Will sempat melihat Ash dan hendak menyapanya tapi gadis itu melihatnya seakan-akan tidak mengenalnya. Will menjadi salah tingkah dan sekali lagi dia tidak bisa apa-apa selain membiarkan Hannah mengajaknya bergabung bersama kelompok elitenya.
“WOW! Jadi siapa yang kau bawa ini Hannah Conrad? Pria tampan yang kau temukan di mana?” celetuk Jeremiah seakan mengejek.
“Diam kau, Jem! Dia murid baru dan aku akan katakan, dia lebih tampan darimu dan reputasinya tidak kalah darimu,” ujar Hannah menyombong.
“Ah tidak, reputasiku biasa biasa saja,” sanggah Will.
“Jadi kau pindahan darimana? Kau bermain dalam hal apa?” tanya Jem.

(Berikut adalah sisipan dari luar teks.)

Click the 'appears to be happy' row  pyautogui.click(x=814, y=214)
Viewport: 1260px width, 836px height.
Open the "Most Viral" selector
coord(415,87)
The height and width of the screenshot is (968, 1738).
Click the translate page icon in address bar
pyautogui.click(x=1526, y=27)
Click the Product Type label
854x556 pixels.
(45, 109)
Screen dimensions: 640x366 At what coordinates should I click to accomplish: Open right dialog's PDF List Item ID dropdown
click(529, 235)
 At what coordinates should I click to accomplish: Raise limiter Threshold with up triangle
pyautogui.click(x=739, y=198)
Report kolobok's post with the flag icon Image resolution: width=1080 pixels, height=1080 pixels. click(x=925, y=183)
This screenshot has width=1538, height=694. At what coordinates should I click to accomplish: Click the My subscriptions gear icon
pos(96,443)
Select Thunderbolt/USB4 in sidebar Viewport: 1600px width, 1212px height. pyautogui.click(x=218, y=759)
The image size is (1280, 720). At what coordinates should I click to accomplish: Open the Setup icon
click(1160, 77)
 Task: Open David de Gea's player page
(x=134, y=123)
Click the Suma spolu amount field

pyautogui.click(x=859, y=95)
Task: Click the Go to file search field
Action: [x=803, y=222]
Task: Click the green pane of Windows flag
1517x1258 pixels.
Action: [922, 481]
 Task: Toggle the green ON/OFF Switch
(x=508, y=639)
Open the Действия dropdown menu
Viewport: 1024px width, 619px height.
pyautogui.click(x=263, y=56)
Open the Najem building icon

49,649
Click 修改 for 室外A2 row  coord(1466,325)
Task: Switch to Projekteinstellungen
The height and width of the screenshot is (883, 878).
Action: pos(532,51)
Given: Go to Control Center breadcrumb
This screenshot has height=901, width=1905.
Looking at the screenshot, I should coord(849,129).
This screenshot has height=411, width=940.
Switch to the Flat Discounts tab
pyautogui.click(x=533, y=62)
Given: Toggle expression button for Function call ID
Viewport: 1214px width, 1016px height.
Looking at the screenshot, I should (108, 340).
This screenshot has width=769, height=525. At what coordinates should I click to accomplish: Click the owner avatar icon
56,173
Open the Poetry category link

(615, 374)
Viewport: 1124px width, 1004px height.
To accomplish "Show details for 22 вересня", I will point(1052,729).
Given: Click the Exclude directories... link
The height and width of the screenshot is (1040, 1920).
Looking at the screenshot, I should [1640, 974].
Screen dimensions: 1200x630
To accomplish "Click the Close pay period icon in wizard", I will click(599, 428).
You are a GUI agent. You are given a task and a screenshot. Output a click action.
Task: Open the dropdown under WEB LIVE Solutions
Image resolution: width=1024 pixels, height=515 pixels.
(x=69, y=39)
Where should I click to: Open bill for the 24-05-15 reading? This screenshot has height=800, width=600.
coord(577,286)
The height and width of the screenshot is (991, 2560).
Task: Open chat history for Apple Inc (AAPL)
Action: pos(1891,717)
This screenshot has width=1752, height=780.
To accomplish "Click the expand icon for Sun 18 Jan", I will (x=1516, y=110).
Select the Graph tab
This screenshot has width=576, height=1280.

Will agak sedikit bingung. Jeremiah dan Hannah tertawa kecil.
“Maksudnya Jem, kau aktif dalam hal apa? Olahraga? Seni? Atau yang lainnya?” jelas Hannah sambil tersenyum.
“Oh, aku dari New York, lebih tepatnya New York High School. Aku aktif di basket, sempat menjuarai kejuaraan nasional untuk sekolahku dulu.” Will menjelaskan.
“Wohoo! Kalau begitu bergabunglah di klub basket kami!” Seru Jem. “Kau tahu? Kami sedang butuh orang di tim dan Hannah adalah anggota cheerleader,” lanjutnya berbisik.
Will tersenyum, sudah tidak heran jika Hannah adalah anggota cheerleader melihat gayanya yang seksi. “Yeah, aku berencana masuk tim basket.”
Will merasa langsung diterima di sekolah itu. Dia langsung akrab di kelompok elite di SMU itu. Walau keluarganya tak sekaya Hannah, tapi wajah tampan dan reputasinya yang baik cukup membuatnya diterima di kalangan elite. Tentu saja, dengan catatan tambahan, karena Hannah yang mengajaknya bergabung di kalangan tersebut.
Will terlihat menikmati makan siang bersama sekelompok teman baru elitenya. Tanpa dia sadari seorang gadis dari kejauhan memperhatikannya. Gadis itu, Ashilla, hanya memandangi punggung Will. Dia berpikir, memang di sanalah seharusnya tempat Will berada. Bukan bersamanya.